March 25, 2011

Bitumen from Tar Sands- Viable and Costly

The United States imports approximately one million barrels of oil per day from Canada, which is about twice the amount that it gets from Saudi Arabia. A large percentage of that oil comes from tar sand deposits, in which bitumen (a tar-like form of crude oil) is found combined with sand. The tar sands – also known as oil sands – are hugely controversial, as many people state that the process used for extracting the oil from the sand is too ecologically-unfriendly. A new technique being pioneered at Penn State University, however, could drastically reduce the environmental impact of that process.

The current method of separating sand and bitumen involves adding warm water to the two, then agitating the mixture. Unfortunately, it requires a lot of water, which is diverted from nearby rivers. Once the separation process is complete, the now-polluted water is pumped into open air tailings ponds. From there, it can potentially leach its way back into the water table. There's also another risk – despite the presence of bird-scaring devices, in 2008 approximately 1,600 ducks died when they landed in one of the ponds.

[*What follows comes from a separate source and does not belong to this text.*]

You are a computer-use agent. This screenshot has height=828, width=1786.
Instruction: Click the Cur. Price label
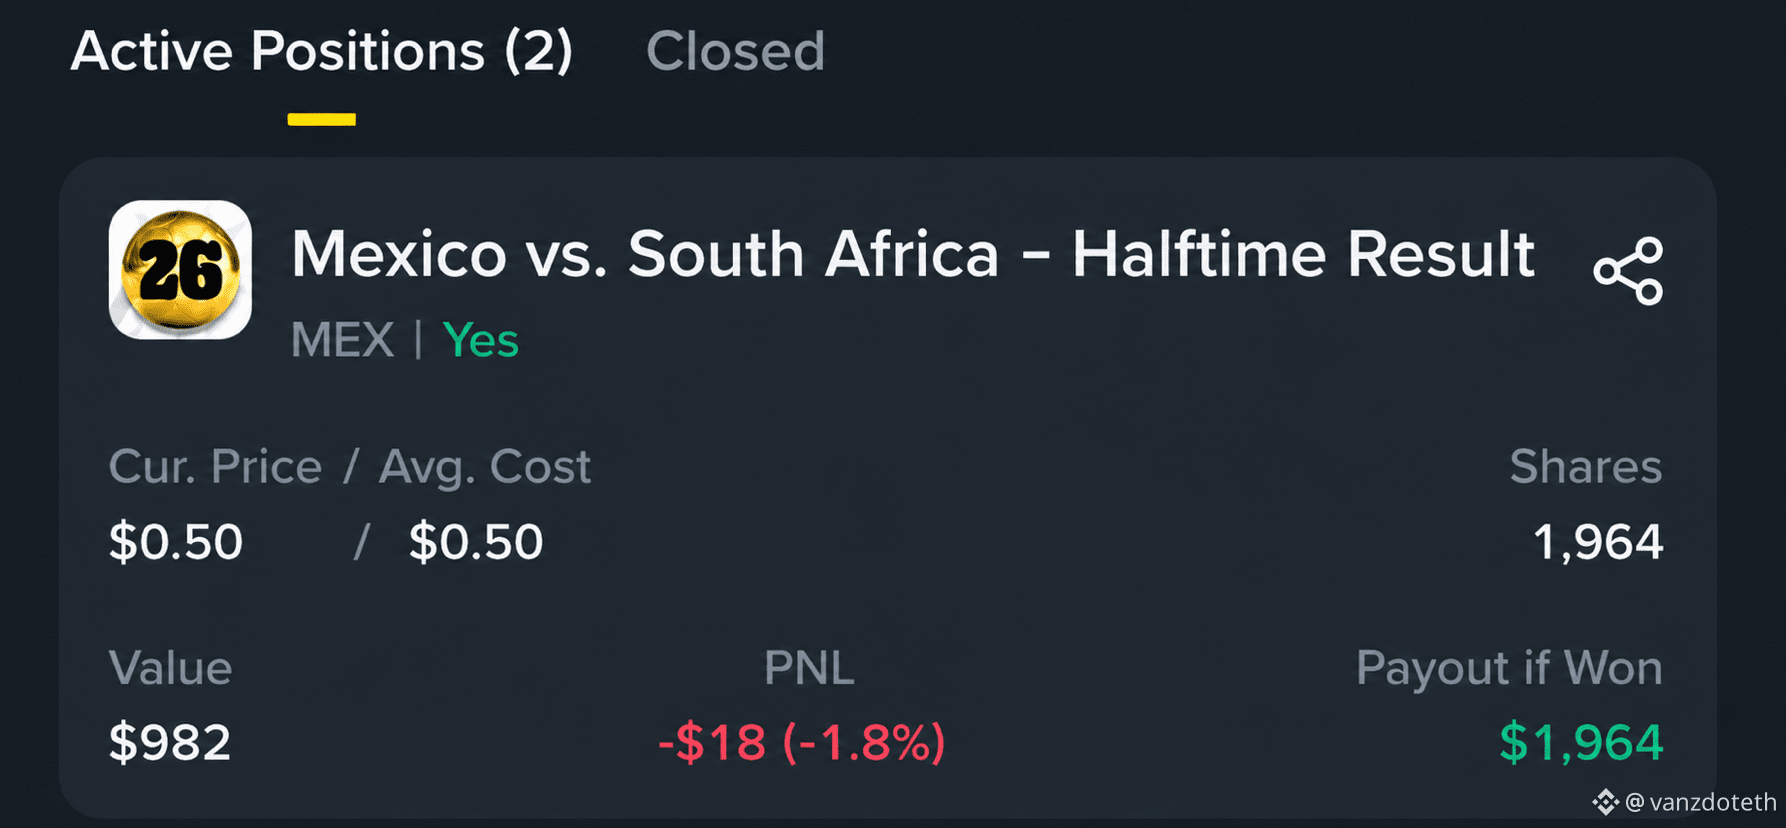(215, 467)
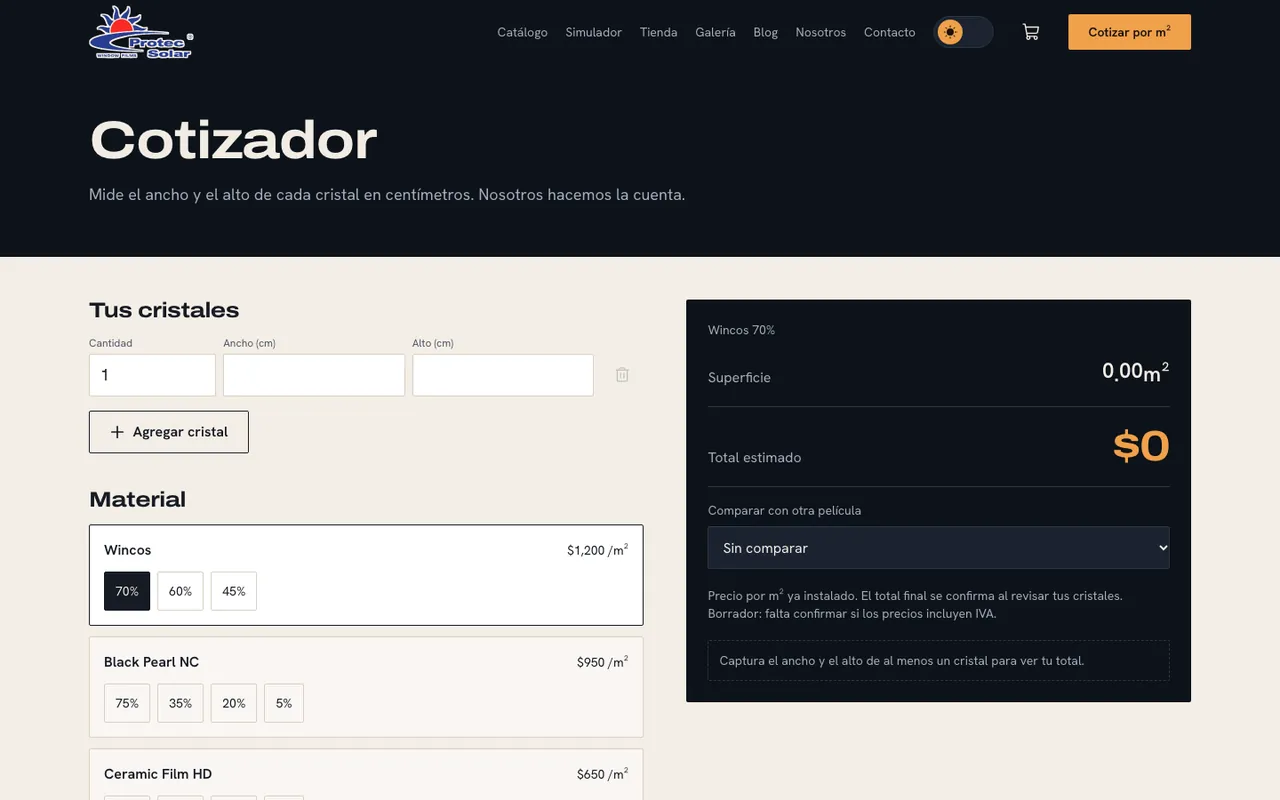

Instead of warm water, the Penn State method utilizes room temperature ionic liquids (ILs), which consist of salt in a liquid state – a solvent such as toluene may also be added. When the ILs are introduced to a sand/bitumen mixture and stirred, the resulting combination settles into three distinct layers: a bottom layer of oil-free sand, a middle layer of ILs, and a top layer of bitumen. The bitumen can then be removed and refined, the ILs can be reused, and residual ILs in the sand can be removed using a relatively small amount of water (which can also be reused), after which the sand can be returned to the environment.

Not only is much less water used, but because nothing needs to be heated, there are also substantial energy savings.

The researchers state that the ionic liquids could also be used to clean up beaches devastated by oil spills. Sand could be cleaned and redeposited on the spot, supposedly containing even less hydrocarbons than it did before the spill ever occurred.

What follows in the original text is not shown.